Un best-of. Il aura fallu un best-of, un de ces disques débités à la chaîne par des majors fainéantes, pour réaliser ce qui manque aux meilleurs albums de l’an 2000. Pour retrouver un peu de cette excitation primale, un peu du frisson des chansons chopées à la radio et usées sur d’antiques cassettes. En vérité, je vous le dis, il nous manque des singles, des vrais. Des « titres-mondes », des symphonies de trois minutes, plus travaillées qu’un concept-album, où un musicien déploie plus d’inventivité que sur tout un disque. Cette denrée se fait rare depuis que tous les groupes sortent des premiers albums d’une heure et demie, pour remplir le CD. Ce Best-of des Impressions, première formation importante de Curtis Mayfield, nous branche de nouveau à la source.
Ce disque banal, mal fagoté, emballé à la va-vite, n’a pas quitté ma platine depuis deux semaines. Je ne l’ai écouté dans son intégralité qu’une seule fois. J’ai passé quinze jours avec deux chansons : Choice of colors et It’s all right. Un single, en quelque sorte, assemblé par mes soins. Deux titres écoutés le matin les cheveux mouillés, désirés toute la journée en souriant poliment aux tout petits chefs, honorés le soir, la porte à peine claquée, retrouvés au beau milieu d’une nuit d’insomnie. It’s all right délivre une mélodie optimiste imparable, parfaitement cool et élégante. Cuivres au bon moment et claquements de mains irrésistibles vers la fin. La vie telle qu’on la rêve. Choice of colors sonne comme un véritable monument. Le riff paraît banal à la première écoute, on redoute une soul un peu convenue. Et puis, les Impressions déjouent tous les pièges, s’engouffrent dans un refrain vertigineux avec une cascade de violons bluesy. Curtis double sa voix sur les derniers couplets : un sommet de finesse. Le texte parle d’inégalités, de racisme. La vie telle qu’elle est. Ces deux réussites doivent tout au génie de Curtis Mayfield, soulman vital, l’égal de Marvin Gaye et d’Al Green, musicien visionnaire passé du gospel au funk soyeux le plus naturellement du monde, arrangeur surdoué, homme de conviction, boss de label indépendant (Curtom), martyr foudroyé par une rampe d’éclairage, guitariste hors pair dont on reconnaît les accents chez Hendrix.

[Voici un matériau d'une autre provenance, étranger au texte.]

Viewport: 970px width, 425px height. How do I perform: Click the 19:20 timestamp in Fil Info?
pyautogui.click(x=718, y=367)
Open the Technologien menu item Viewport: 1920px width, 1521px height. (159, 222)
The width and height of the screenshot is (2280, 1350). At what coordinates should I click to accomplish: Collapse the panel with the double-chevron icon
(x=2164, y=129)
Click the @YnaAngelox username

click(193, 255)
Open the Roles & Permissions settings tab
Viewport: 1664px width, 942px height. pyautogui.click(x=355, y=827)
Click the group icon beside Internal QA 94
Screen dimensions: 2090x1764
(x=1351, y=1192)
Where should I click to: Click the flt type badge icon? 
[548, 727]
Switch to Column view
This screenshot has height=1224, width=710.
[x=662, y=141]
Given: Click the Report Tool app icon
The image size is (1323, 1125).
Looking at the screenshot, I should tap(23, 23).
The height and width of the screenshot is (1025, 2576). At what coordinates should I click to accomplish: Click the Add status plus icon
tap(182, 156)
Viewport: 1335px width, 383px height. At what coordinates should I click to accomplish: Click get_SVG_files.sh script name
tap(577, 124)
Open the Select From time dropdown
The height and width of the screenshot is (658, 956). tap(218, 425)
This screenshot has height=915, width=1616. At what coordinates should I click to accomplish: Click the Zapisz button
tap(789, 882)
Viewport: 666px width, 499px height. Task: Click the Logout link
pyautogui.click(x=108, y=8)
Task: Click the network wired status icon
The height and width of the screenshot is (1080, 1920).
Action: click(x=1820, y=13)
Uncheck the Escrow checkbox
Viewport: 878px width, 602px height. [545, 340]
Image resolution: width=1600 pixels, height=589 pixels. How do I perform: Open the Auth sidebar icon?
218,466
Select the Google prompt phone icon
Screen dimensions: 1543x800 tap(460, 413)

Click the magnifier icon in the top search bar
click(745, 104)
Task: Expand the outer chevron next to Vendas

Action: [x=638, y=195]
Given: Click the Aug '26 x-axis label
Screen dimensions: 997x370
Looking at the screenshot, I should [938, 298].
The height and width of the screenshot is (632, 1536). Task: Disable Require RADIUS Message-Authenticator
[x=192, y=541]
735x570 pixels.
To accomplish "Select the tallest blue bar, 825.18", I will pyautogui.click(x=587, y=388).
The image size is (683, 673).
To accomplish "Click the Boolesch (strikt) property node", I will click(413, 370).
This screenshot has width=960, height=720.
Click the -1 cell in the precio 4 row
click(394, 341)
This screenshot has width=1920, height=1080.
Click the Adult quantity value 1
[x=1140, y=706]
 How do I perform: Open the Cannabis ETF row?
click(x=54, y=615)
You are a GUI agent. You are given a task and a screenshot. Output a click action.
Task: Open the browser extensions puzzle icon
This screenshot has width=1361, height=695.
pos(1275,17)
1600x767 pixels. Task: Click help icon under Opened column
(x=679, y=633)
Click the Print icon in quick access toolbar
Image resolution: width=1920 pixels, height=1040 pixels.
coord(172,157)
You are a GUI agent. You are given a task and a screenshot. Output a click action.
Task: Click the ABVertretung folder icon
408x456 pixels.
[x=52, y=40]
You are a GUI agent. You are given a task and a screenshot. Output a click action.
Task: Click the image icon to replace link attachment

Dans l’ensemble, ce Best-of ne ressemble à rien, comme tous ses congénères. On y respecte un ordre chronologique gentillet, sans le moindre risque. Deux titres de Mayfield en solo bouclent ce package convenu. Mais le miracle reste à portée d’oreilles, toujours possible. Prises une par une, les chansons atteignent la perfection. Certains bloqueront le lecteur : I’m so proud, le terrassant People get ready, l’élégante Gypsy woman ou We’re a winner et sa caisse claire inégalable. Peu importe. L’important est de trouver son single, d’explorer une ou deux chansons jusqu’à la corde, jusqu’à la dernière réverb’ de grosse caisse. De retrouver ce souffle maniaque qui vous a poussé à acheter des disques, puis des fringues comme sur les pochettes de disques. Une cure de jouvence, selon saint Curtis.